Shoppers Stop began fiscal 2017-18 with a debt-to-equity ratio of 0.76 and a total debt of Rs575 crore. At the end of December 2017, its debt stood at Rs237 crore. The company expects that to fall further to around Rs40-50 crore by end-March.
In 2018-19, the company’s debt-to-equity ratio will either become zero or turn positive, managing director Govind Shrikhande said.
“We are not reinventing our strategy; we are figuring out how to execute well the reinvented strategy of last year – of bringing romance back to retail. The balance sheet clean up is happening faster than the strategy implementation as of now,” Shrikhande said in an interview. That implementation, which will gather pace in the coming year, involves looking closely at everything from assortment to leveraging its omni-channel and personal shopper strategies.
While its omni-channel policy will fall into place by May, boosted by its 5% equity stake sale to Amazon’s investment arm last September, it is the private label assortments and prices that Shoppers Stop is looking at tweaking immediately.
Revenue contribution from its private brands was around 9% in the second fiscal quarter, the lowest share ever recorded.
“We saw lot of range failures in this financial year right from Q1 onwards. Our realization was that we have a range which is decent but priced higher than what we want in some cases. In certain cases it is too fashionable to be carried as a private brand,” Shrikhande said. Having too many options, not being able to sell all of them, and ending up with unsold stocks was another issue.
Shoppers Stop has learnt from those mistakes and is correcting prices and ranges for its private label brands. When its new summer range hits the shelves by end of February, there will be an average price reduction of 3-5% across its brands. It plans to ramp up contribution from private brands—of which Stop, Life and Kashish are the largest names—to 15% over the next two years.
About 25% of overall investment over the coming years will go into expanding Shoppers Stop’s retail footprint in the beauty segment—the fastest growing category for the company via brands like MAC, Bobbi Brown and Smashbox.

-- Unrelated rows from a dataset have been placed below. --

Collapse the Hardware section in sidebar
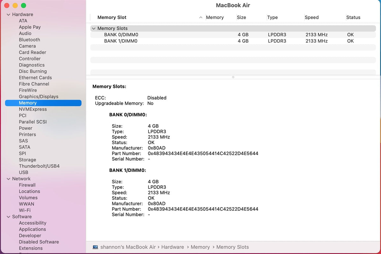 pyautogui.click(x=8, y=15)
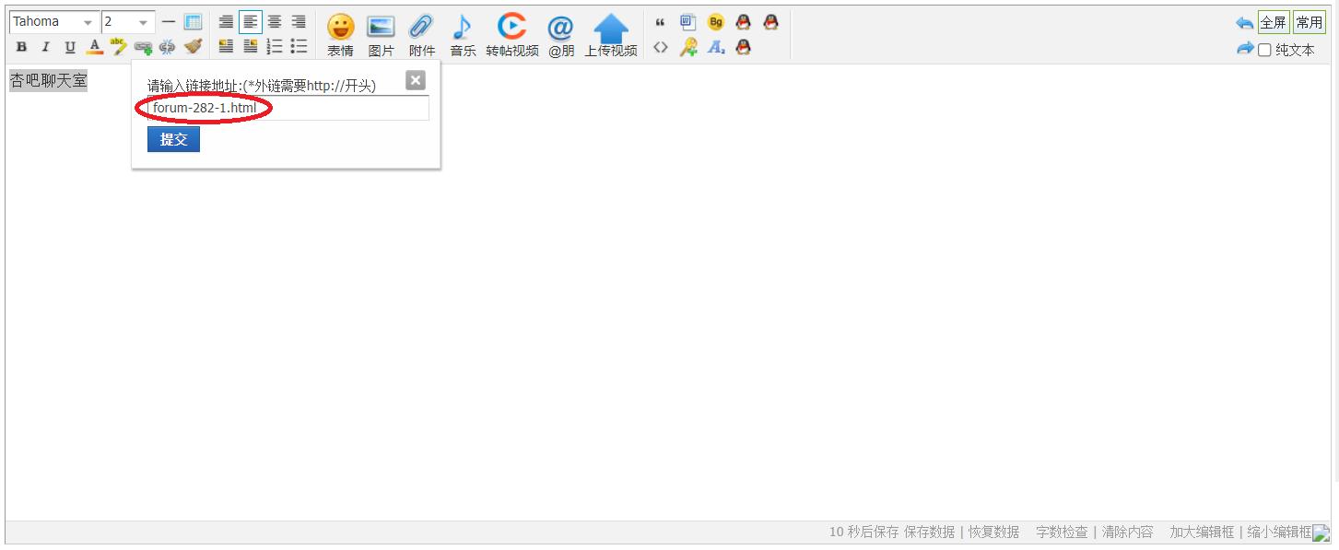This screenshot has height=550, width=1339.
Task: Click the 清除内容 clear content link
Action: (1127, 532)
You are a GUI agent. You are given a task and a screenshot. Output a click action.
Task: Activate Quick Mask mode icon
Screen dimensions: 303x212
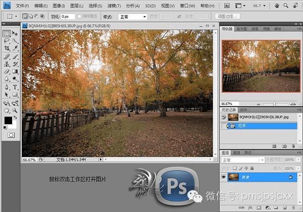11,135
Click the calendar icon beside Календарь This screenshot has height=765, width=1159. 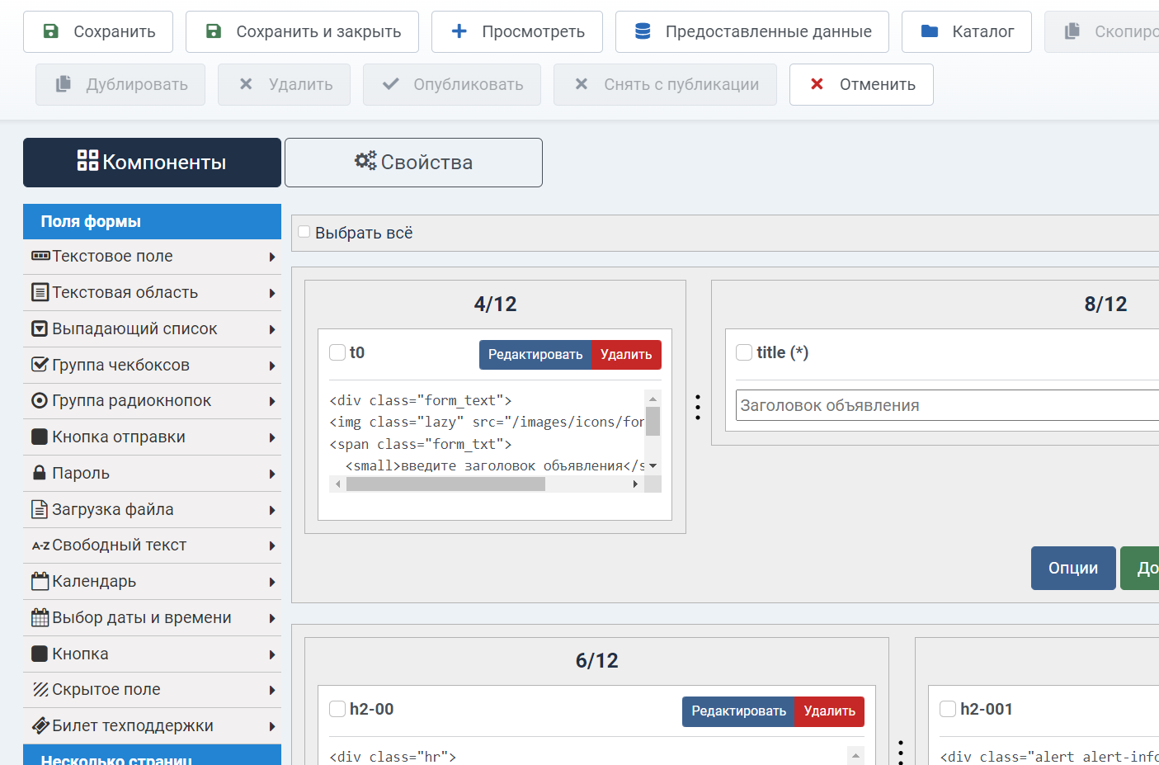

Over the coming year, the company plans to open at least a dozen more of these specialty stores, with MAC leading the way and driving overall growth within the category.
“Shoppers Stop is one of the best run retail companies and envisaged to reap benefits of its expansion strategy. The company has maintained momentum in its retail space expansion even amidst slowdown, which will aid future growth. In our view, it is well strategised to galvanise future growth,” analysts at Edelweiss Securities wrote in a report on 2 February.